Я онемел. Диана стояла на заднем крыльце, а я перед ней – с вонючим мусорным ведром.
– Я отнес акции в банковский сейф, – наконец с трудом выдавил я. И подумал: надо одним махом избавить себя от этого. Раз и навсегда.
– Чарлз…
Диана упрекнула меня моим собственным именем. Словно вопиющая ложь была недостойна меня.
«Да, Диана, ты права».
Но я не был готов признаться – пока не готов.
– Чарлз, почему ты мне врешь? Что происходит?
Наверное, я мог бы возразить. Развить нелепую версию о банковском сейфе. Но я слишком уважал Диану. Слишком ее любил.
И хотя понимал, что меня ждет, понимал, что, сказав ей правду, просто ее убью, я решил не отступать.
Я начал с поезда, с того суетного утра. Как забыл купить билет и меня выручила женщина в вагоне.
Услышав имя Лусинды, жена насторожилась – словно животное, почуявшее опасность.
– Потом у меня выдался тяжелый день.

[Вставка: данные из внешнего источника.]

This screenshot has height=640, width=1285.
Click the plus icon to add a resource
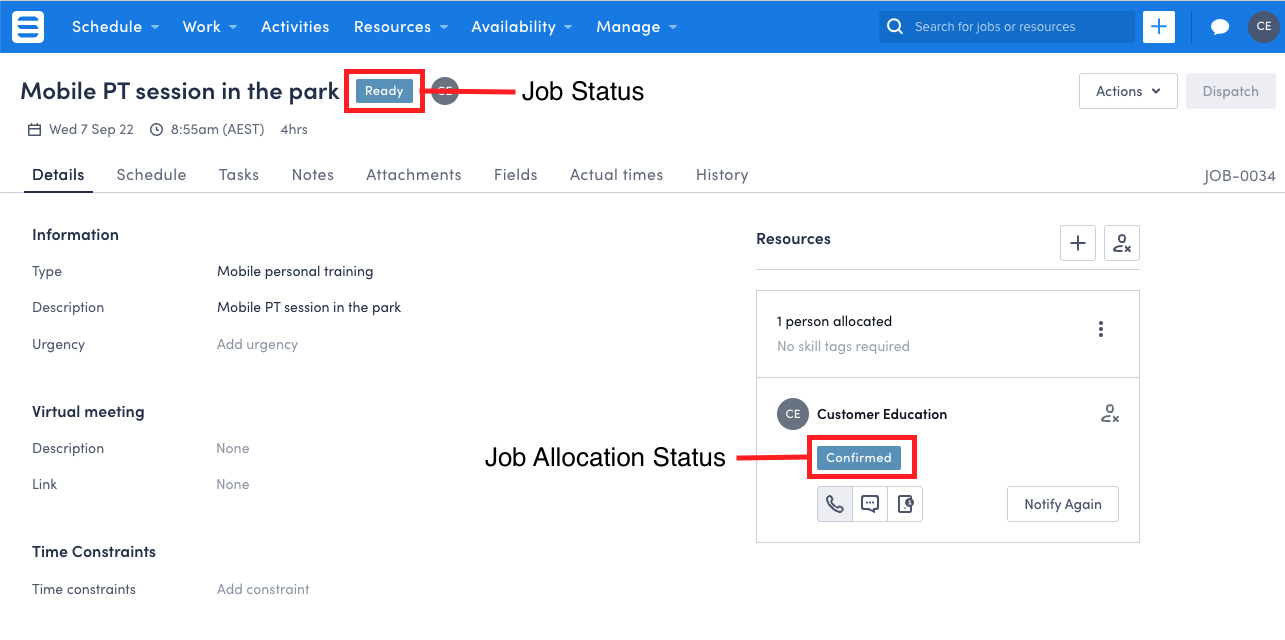[1078, 243]
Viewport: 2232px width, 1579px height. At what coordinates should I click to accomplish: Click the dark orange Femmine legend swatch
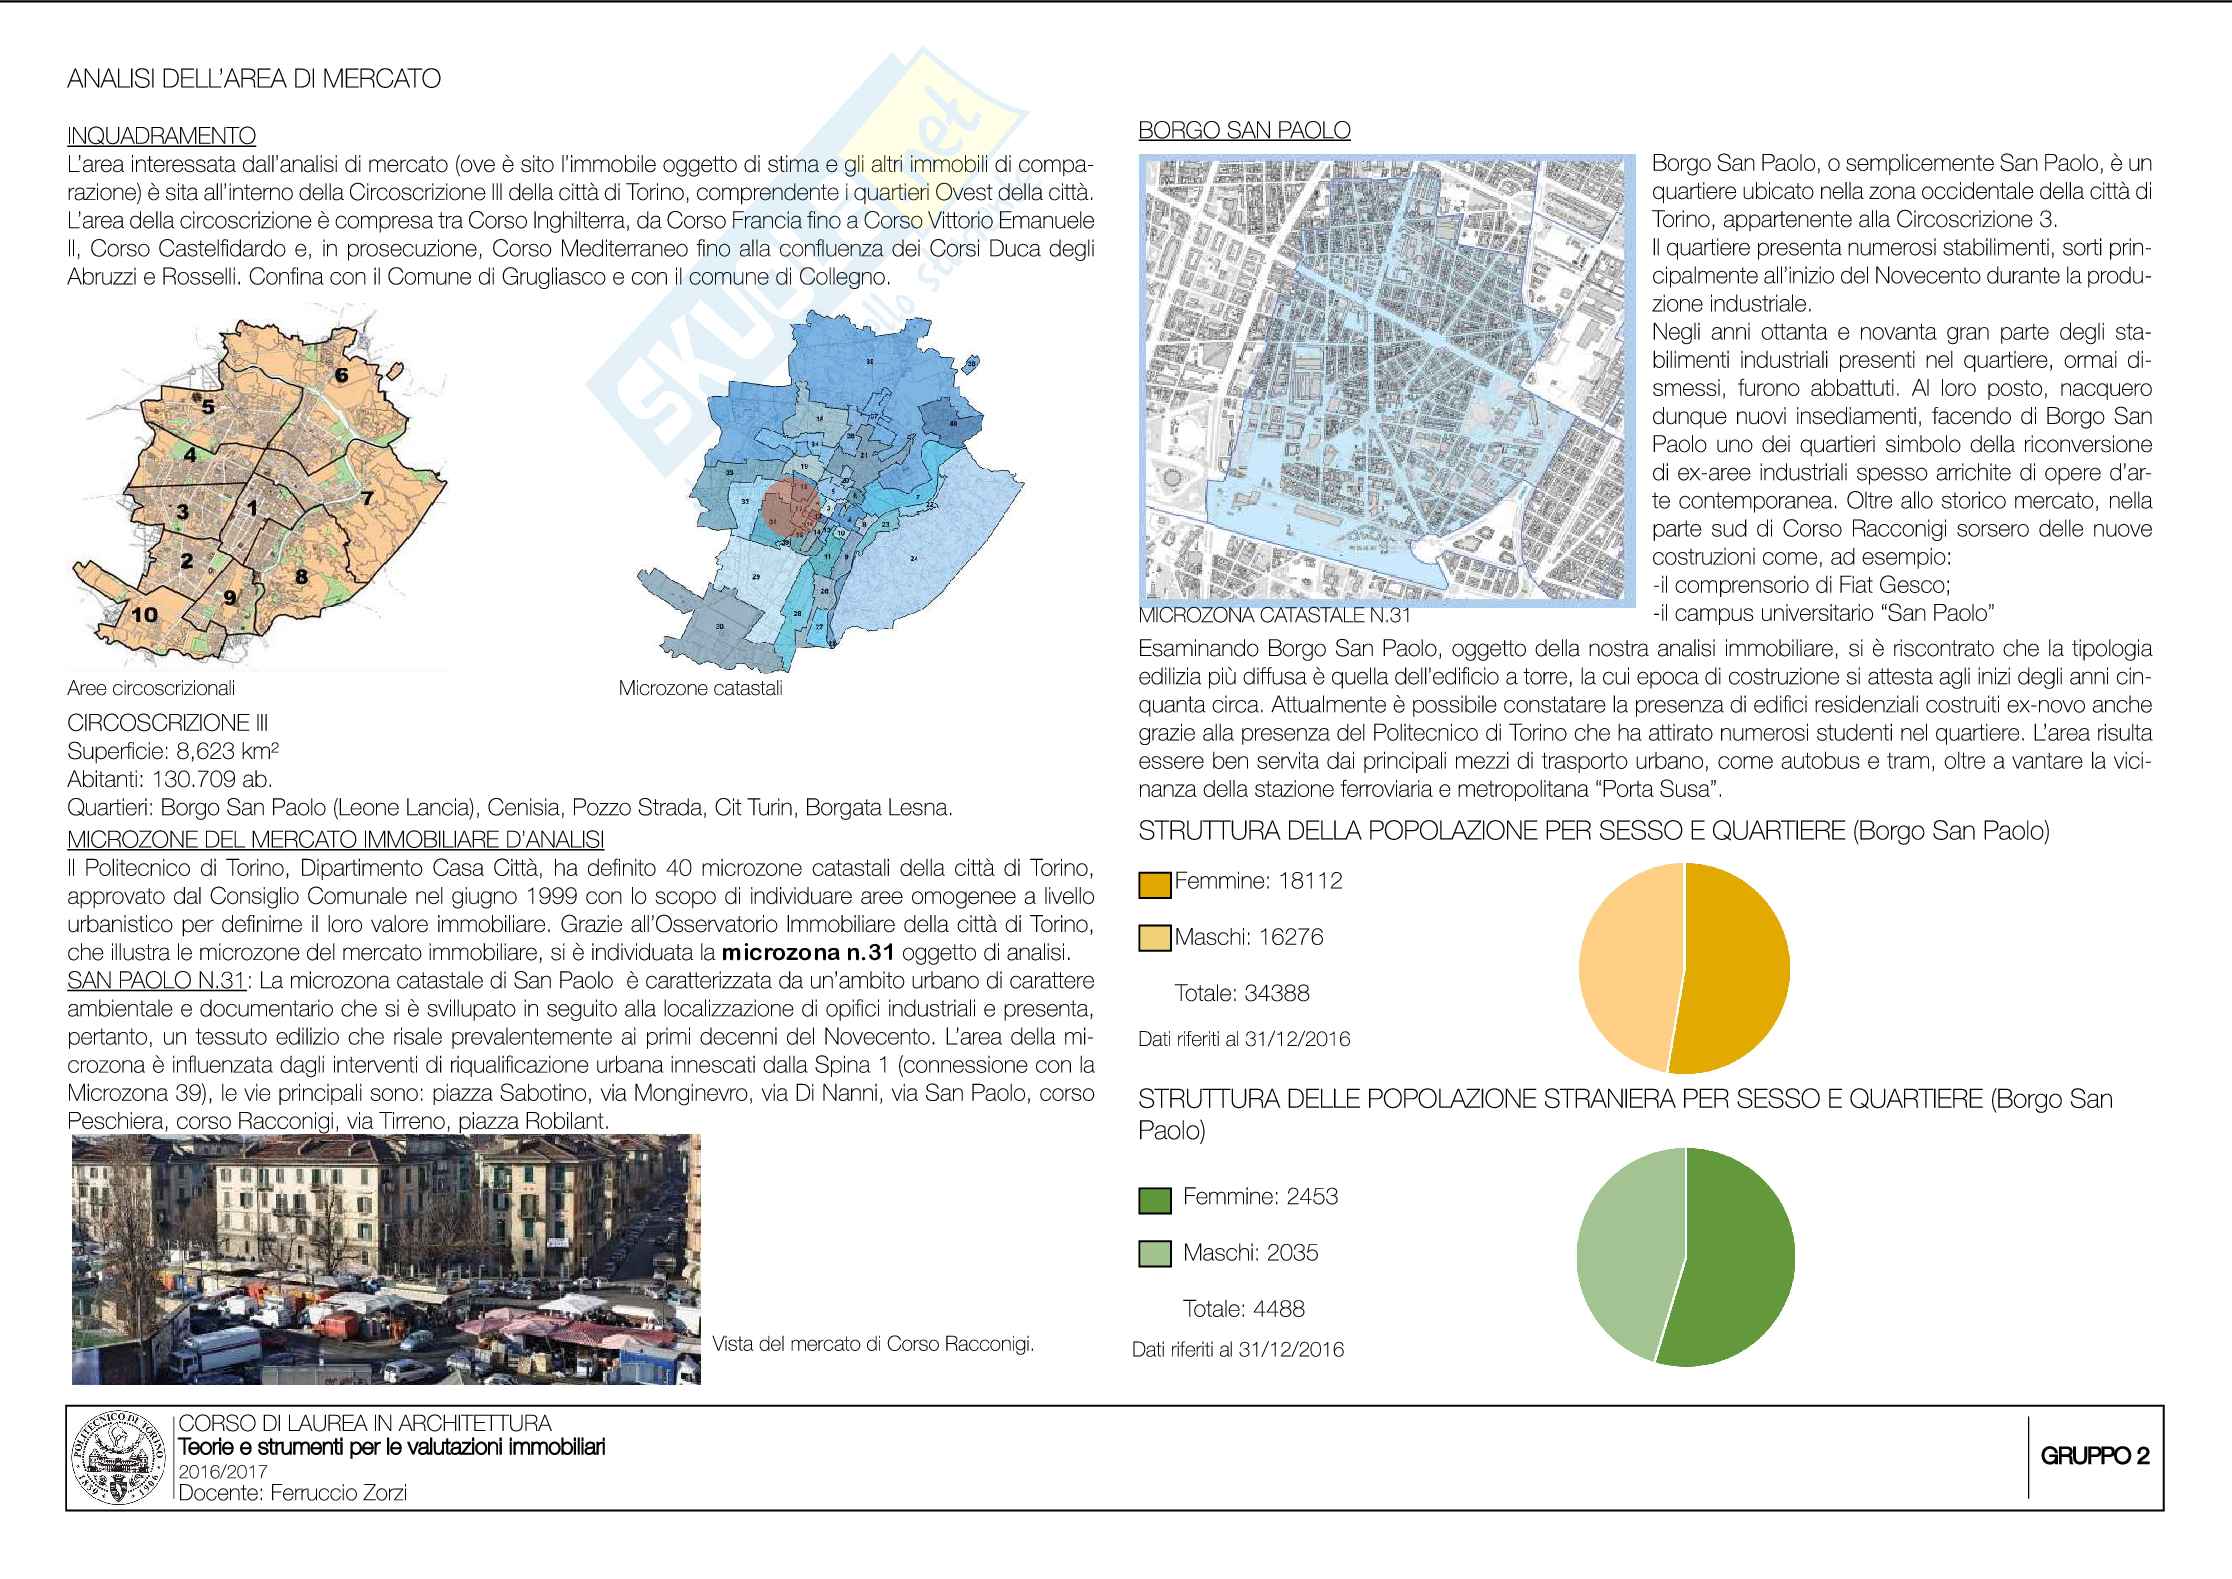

Меня отстранили от интересного проекта.
Диана мимикой выразила недоумение, каким образом мои служебные неприятности связаны с фондом Анны. И с женщиной из поезда.
Я помнил, что существовала определенная связь. Но какая точно – не мог сказать. Потому что хотел тогда поплакаться в жилетку. Не жены. Вот и получилось: оступился одной ногой, подвернулась и другая.
– Я столкнулся с этой женщиной еще раз. – Я умолчал, что методично выискивал ее по всему поезду. Но разве не позволительно убрать подробности, смягчить удар?
– О чем ты, Чарлз? – Диана требовала деталей, чувствуя: наше будущее висит на волоске.
– Я говорю о своей ошибке, Диана. Извини, – ответил я.
Ошибке? И только-то? Люди постоянно совершают ошибки и потом на них учатся. Я рассчитывал, что она посмотрит на мой проступок именно под таким углом, хотя наш восемнадцатилетний опыт брака не давал никаких оснований. И тем не менее…
Диана села на крыльцо, откинула назад волосы и расправила плечи, как человек, которого собираются расстрелять, но который намерен до конца сохранять достоинство.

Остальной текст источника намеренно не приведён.